- Summary:
- Tesco share price has been under intense pressure in the past few days as concerns about the UK economy remains.
Tesco share price has been under intense pressure in the past few days as concerns about the UK economy remain. The stock crashed to a low of 215.2p on Monday, which was the lowest level since March 2021. It has fallen by almost 30% from the highest point this year. Other retail stocks like Marks and Spencer and Ocado have all retreated.
Weak sterling is a major issue
Tesco is the biggest retailer in the UK with thousands of stores in the country. Therefore, like Lloyds Bank, Tesco is often seen as a barometer for the UK economy because of the number of lives it touches on a daily basis.
This explains why Tesco shares have been in a strong bearish trend in the past few months since the country’s economy has deteriorated substantially. The situation worsened this week as the British pound crashed to a record low. It has crashed by more than 20% this year alone.
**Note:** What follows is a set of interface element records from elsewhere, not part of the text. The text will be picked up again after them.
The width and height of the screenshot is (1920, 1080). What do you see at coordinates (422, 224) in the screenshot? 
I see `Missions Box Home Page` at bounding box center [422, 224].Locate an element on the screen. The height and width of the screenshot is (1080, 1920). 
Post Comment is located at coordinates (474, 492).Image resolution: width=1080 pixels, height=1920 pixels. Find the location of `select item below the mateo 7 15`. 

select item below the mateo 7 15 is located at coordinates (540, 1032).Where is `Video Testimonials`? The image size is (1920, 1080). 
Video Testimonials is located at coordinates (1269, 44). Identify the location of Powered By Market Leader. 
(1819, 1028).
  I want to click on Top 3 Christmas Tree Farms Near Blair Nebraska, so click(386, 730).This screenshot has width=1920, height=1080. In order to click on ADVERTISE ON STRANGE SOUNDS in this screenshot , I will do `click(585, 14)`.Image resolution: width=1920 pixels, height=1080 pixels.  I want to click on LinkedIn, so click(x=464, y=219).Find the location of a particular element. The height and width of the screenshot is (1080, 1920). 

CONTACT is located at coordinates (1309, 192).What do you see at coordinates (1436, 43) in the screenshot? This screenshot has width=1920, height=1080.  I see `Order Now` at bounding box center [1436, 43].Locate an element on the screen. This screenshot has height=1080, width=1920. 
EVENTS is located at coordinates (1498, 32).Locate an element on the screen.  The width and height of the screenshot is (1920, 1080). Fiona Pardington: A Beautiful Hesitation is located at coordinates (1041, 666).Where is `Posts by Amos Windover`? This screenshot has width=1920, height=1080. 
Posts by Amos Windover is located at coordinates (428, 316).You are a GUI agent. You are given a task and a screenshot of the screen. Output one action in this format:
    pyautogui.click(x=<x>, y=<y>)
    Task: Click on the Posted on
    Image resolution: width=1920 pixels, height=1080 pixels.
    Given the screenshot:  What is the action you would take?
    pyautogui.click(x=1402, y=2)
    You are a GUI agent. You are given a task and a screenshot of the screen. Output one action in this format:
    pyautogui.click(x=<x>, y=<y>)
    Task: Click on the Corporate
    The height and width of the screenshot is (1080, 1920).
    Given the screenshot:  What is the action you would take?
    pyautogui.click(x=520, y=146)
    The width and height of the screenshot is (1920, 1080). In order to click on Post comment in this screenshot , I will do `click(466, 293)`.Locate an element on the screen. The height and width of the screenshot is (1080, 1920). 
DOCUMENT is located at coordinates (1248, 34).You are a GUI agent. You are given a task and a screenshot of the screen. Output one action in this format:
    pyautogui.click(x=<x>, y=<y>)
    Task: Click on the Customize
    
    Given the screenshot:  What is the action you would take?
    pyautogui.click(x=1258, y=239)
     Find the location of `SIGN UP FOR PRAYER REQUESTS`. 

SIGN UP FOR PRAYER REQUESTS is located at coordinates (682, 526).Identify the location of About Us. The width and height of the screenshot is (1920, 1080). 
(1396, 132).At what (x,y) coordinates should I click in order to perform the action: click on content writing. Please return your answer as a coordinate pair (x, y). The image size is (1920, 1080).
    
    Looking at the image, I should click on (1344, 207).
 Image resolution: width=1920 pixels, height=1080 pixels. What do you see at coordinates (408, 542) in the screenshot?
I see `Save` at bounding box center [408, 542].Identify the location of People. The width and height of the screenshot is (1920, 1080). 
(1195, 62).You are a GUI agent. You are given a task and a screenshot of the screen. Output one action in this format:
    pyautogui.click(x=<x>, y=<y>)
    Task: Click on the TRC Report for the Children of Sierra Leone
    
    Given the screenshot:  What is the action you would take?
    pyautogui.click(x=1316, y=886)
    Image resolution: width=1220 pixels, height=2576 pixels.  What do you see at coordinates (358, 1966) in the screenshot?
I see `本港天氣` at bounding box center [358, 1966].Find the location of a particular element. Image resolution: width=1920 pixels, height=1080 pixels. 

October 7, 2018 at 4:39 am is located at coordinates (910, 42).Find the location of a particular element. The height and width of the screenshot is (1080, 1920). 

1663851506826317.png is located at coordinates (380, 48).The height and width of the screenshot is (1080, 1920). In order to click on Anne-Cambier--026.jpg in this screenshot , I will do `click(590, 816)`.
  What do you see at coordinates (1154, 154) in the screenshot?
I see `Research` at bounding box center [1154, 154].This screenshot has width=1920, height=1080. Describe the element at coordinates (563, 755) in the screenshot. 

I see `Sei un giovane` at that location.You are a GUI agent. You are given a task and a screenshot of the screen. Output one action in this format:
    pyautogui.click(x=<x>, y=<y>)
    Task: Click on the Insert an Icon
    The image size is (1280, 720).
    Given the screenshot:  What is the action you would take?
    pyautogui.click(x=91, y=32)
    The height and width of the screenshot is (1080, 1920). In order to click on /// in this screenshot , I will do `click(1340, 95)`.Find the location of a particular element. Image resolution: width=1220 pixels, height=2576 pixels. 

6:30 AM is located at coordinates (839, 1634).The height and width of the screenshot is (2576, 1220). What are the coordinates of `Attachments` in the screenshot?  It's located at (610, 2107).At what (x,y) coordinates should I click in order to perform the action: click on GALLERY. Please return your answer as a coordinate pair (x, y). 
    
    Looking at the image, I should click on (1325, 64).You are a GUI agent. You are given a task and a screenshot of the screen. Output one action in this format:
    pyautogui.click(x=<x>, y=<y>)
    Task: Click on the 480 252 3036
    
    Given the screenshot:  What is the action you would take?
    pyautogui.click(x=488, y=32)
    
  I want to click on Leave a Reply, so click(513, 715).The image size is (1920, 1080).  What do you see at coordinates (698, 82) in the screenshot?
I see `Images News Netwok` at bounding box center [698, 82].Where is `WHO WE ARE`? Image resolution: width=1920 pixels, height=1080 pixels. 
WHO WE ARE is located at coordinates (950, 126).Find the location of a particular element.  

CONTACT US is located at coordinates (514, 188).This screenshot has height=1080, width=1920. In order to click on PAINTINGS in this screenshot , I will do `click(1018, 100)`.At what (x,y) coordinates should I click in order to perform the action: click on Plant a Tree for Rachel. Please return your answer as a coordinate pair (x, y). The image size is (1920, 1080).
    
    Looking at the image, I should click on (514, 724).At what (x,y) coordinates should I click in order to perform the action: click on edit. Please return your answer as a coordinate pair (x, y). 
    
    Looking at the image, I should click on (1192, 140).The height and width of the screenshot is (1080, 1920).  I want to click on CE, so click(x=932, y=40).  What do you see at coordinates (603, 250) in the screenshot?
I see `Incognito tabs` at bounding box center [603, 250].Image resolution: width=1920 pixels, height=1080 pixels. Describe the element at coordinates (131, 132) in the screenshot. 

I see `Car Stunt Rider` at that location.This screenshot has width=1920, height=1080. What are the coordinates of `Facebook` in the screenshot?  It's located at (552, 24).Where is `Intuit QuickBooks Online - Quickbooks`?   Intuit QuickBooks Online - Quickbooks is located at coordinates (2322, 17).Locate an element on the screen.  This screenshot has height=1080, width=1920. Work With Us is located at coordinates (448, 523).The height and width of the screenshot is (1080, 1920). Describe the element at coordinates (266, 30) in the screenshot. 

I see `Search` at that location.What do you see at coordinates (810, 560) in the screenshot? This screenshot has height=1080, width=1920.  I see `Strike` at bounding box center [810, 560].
Therefore, analysts believe that Tesco will be hit hard since it depends mostly on foreign imports. Most of the products in its stores are from countries like China and those in the European Union. As such, the company will need to spend more pounds buying products from these countries. At the same time, soaring inflation will likely reduce retail spending. In fact, the most recent data shows that retail spending has dropped.
Tesco share price forecast
The four-hour chart shows that Tesco shares have been in a strong bearish trend in the past few years. It has managed to drop below the important support level at 237.2p, which was the lowest level on September 8. The stock also moved below all moving averages while the MACD has moved below the neutral level.
Therefore, there is a likelihood that the stock will continue falling as sellers target the next key support level at 200p. The stop-loss for this trade is at 230p.